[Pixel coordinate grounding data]
++++++
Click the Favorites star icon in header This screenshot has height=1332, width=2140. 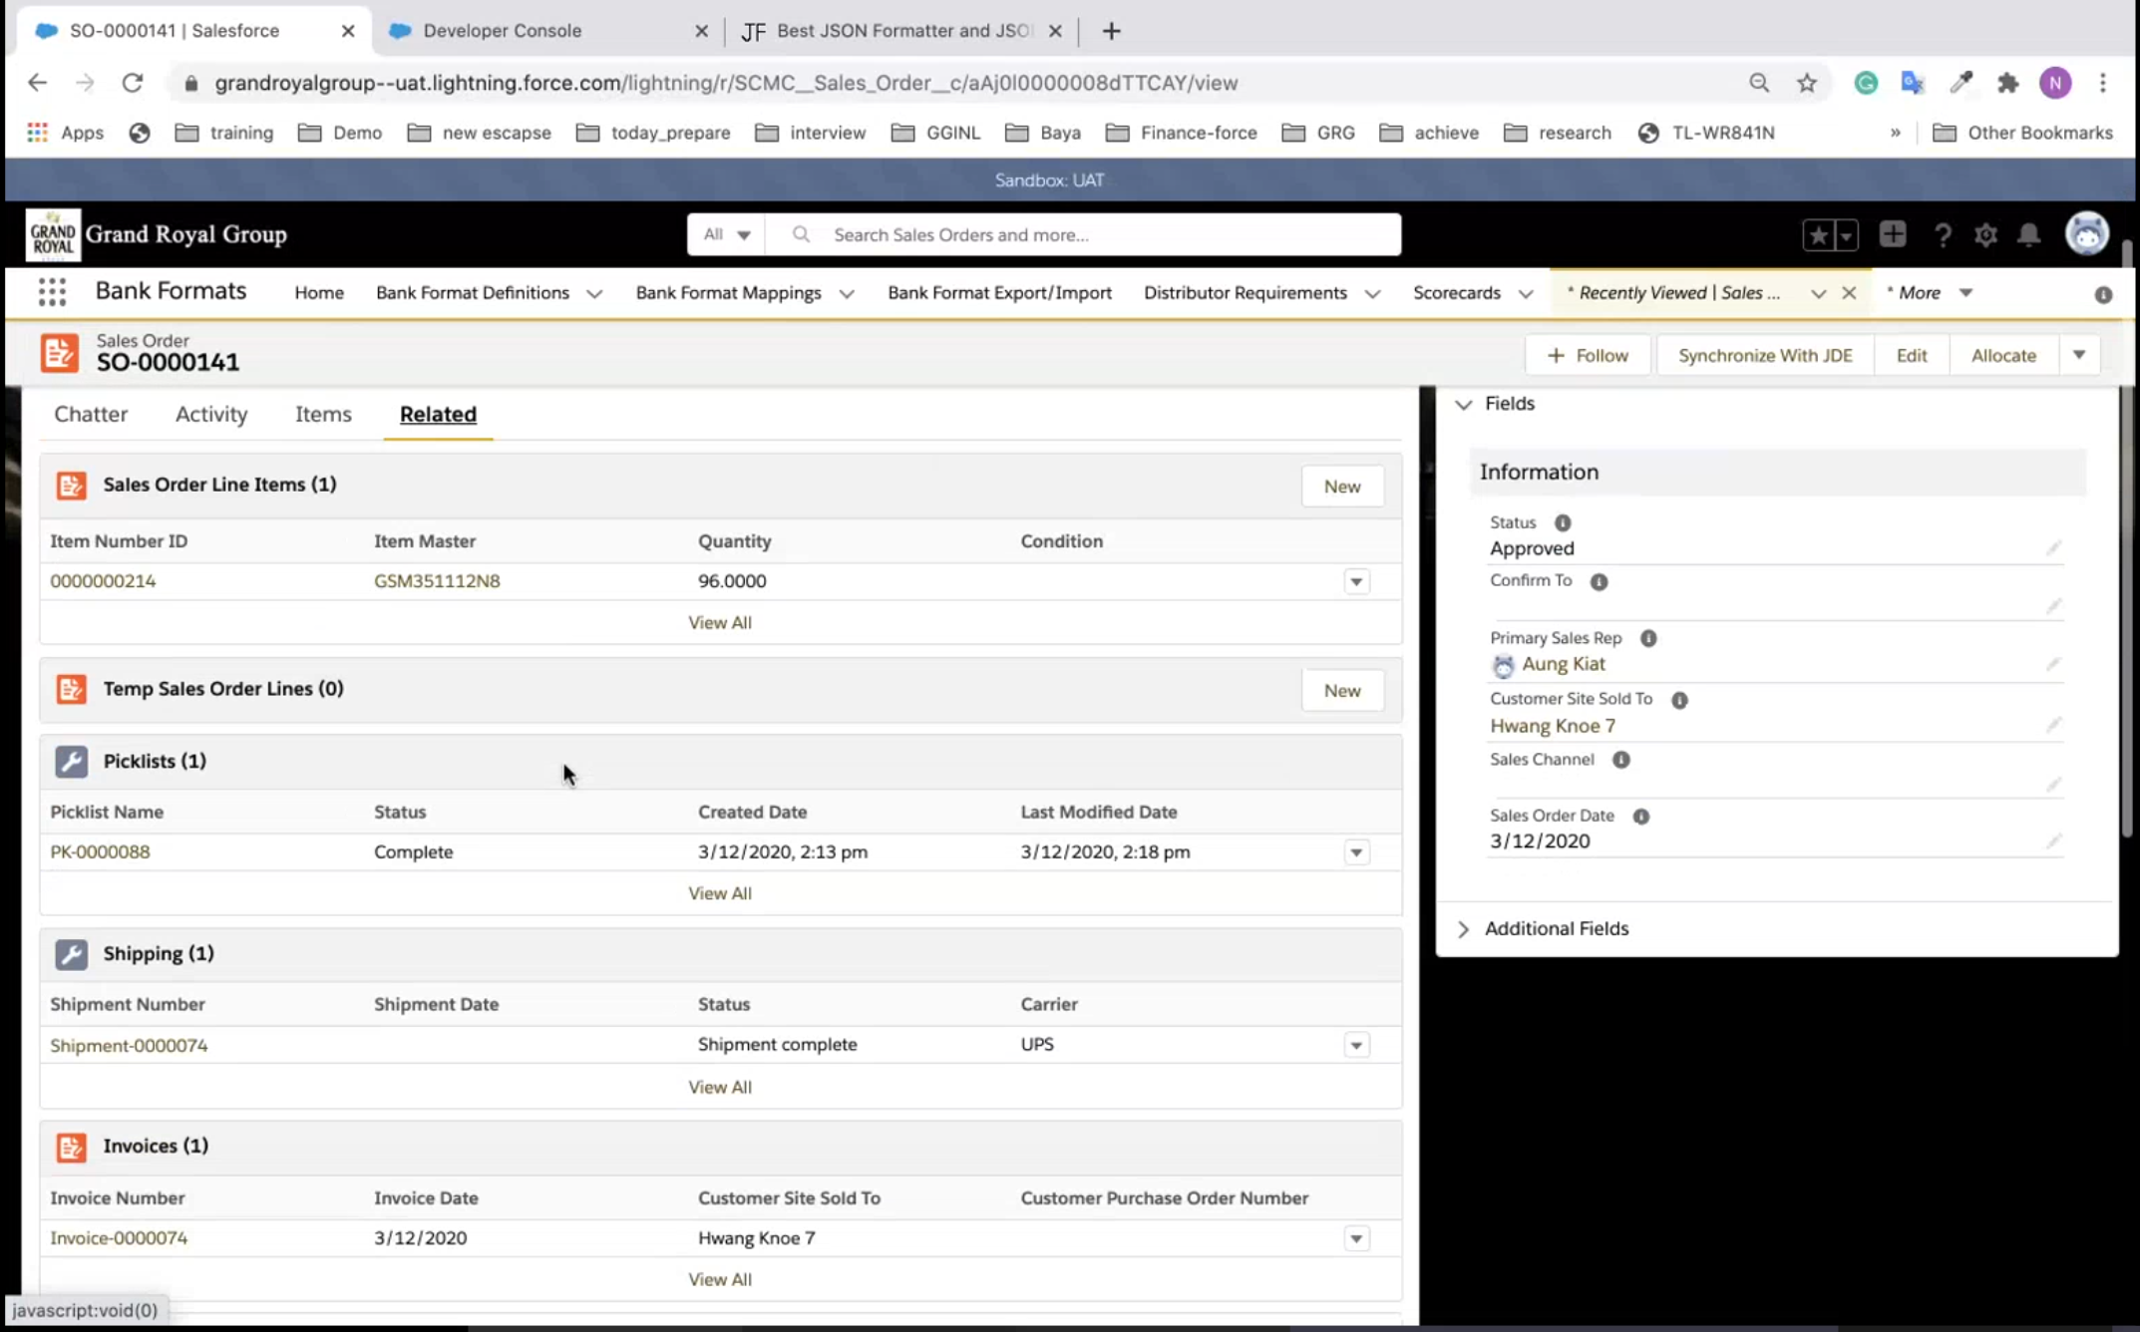pyautogui.click(x=1818, y=235)
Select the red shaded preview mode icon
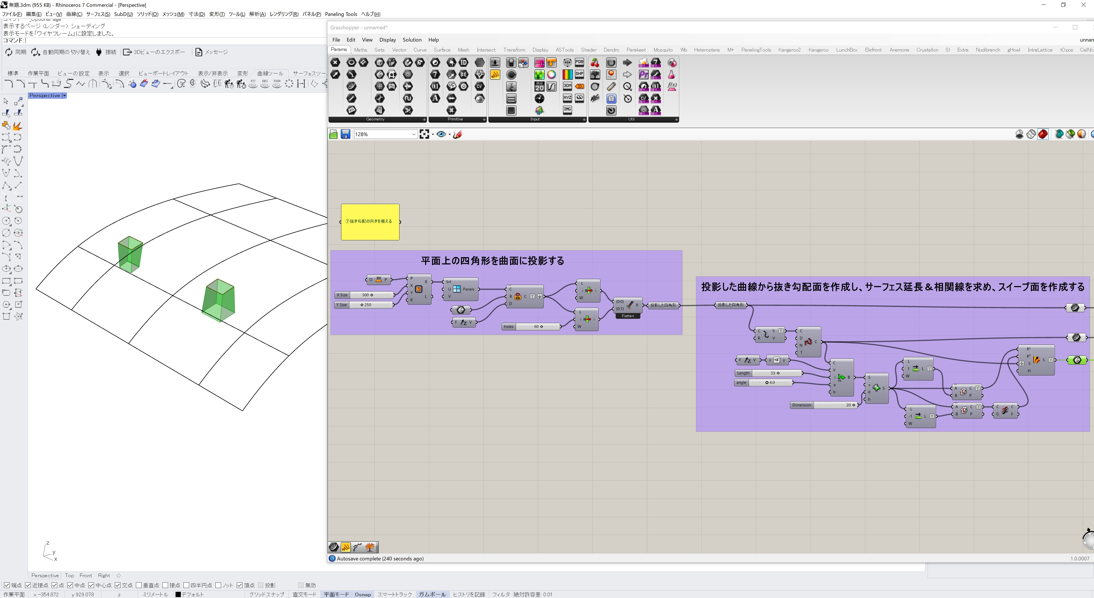Image resolution: width=1094 pixels, height=598 pixels. [x=1043, y=135]
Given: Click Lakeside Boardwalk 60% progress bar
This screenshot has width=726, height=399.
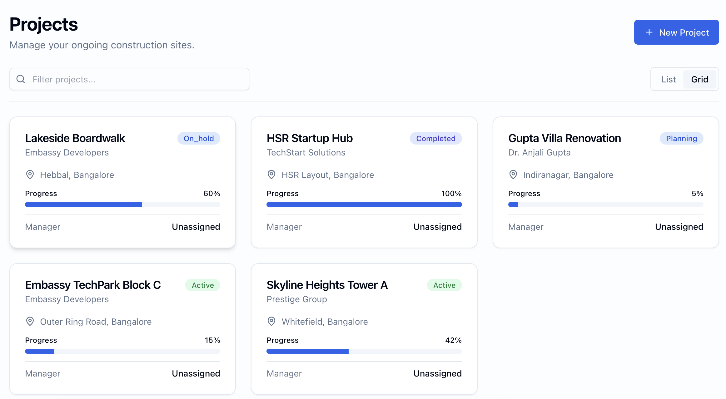Looking at the screenshot, I should (122, 204).
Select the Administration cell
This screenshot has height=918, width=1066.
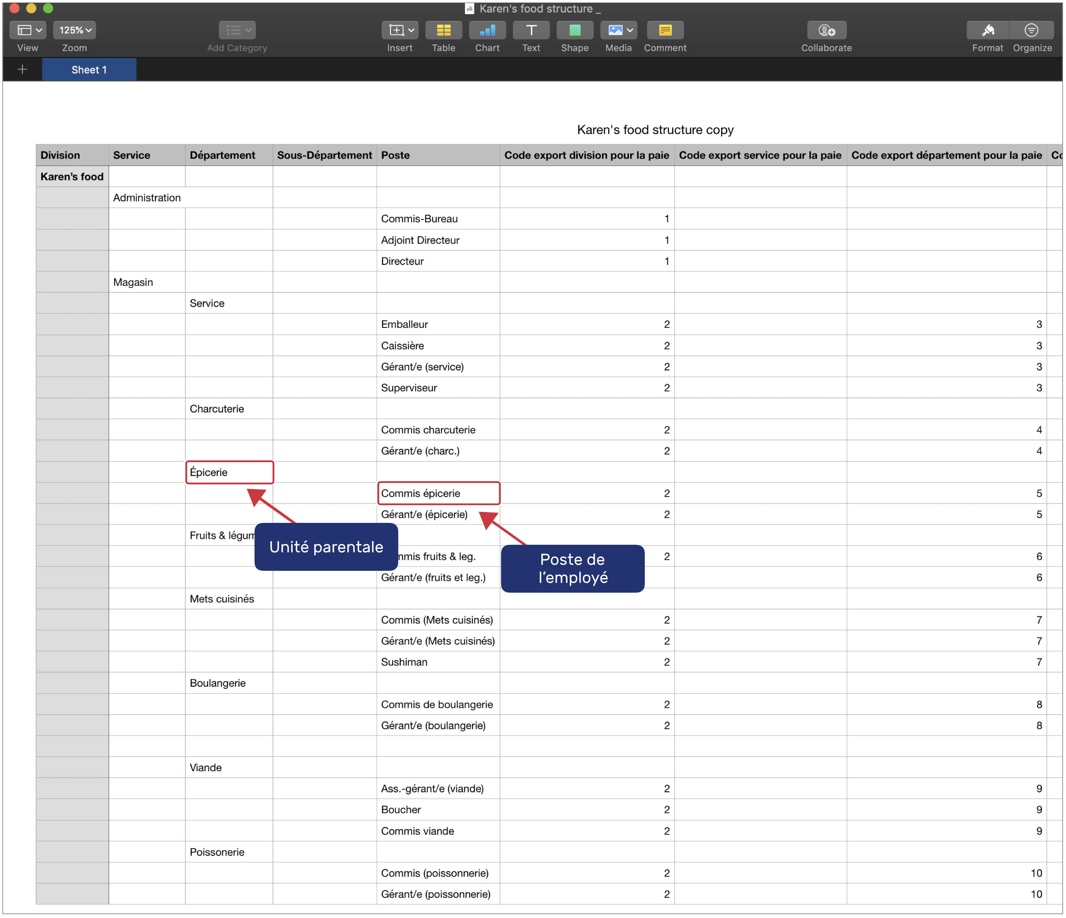[x=147, y=198]
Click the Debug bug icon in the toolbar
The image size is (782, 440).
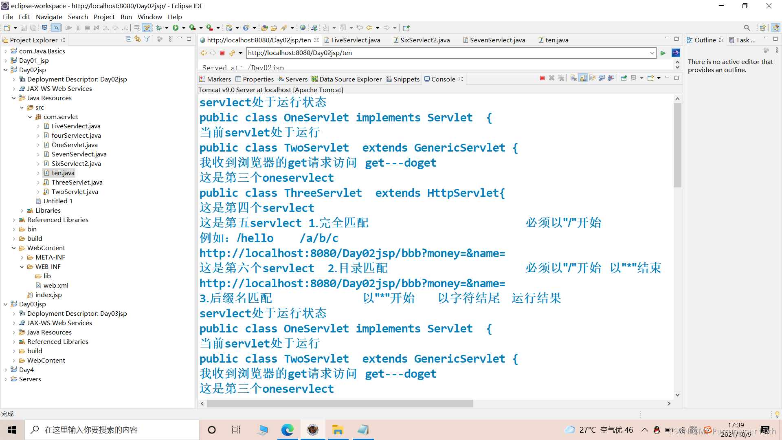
++++++
### What the exercise asks
Only the lines starting at the one that holds "Click the Debug bug icon in the toolbar" and ending at the last line of the data belong in your answer. Please set them down exactly and omit the pictures.

### Response to the task
Click the Debug bug icon in the toolbar
The image size is (782, 440).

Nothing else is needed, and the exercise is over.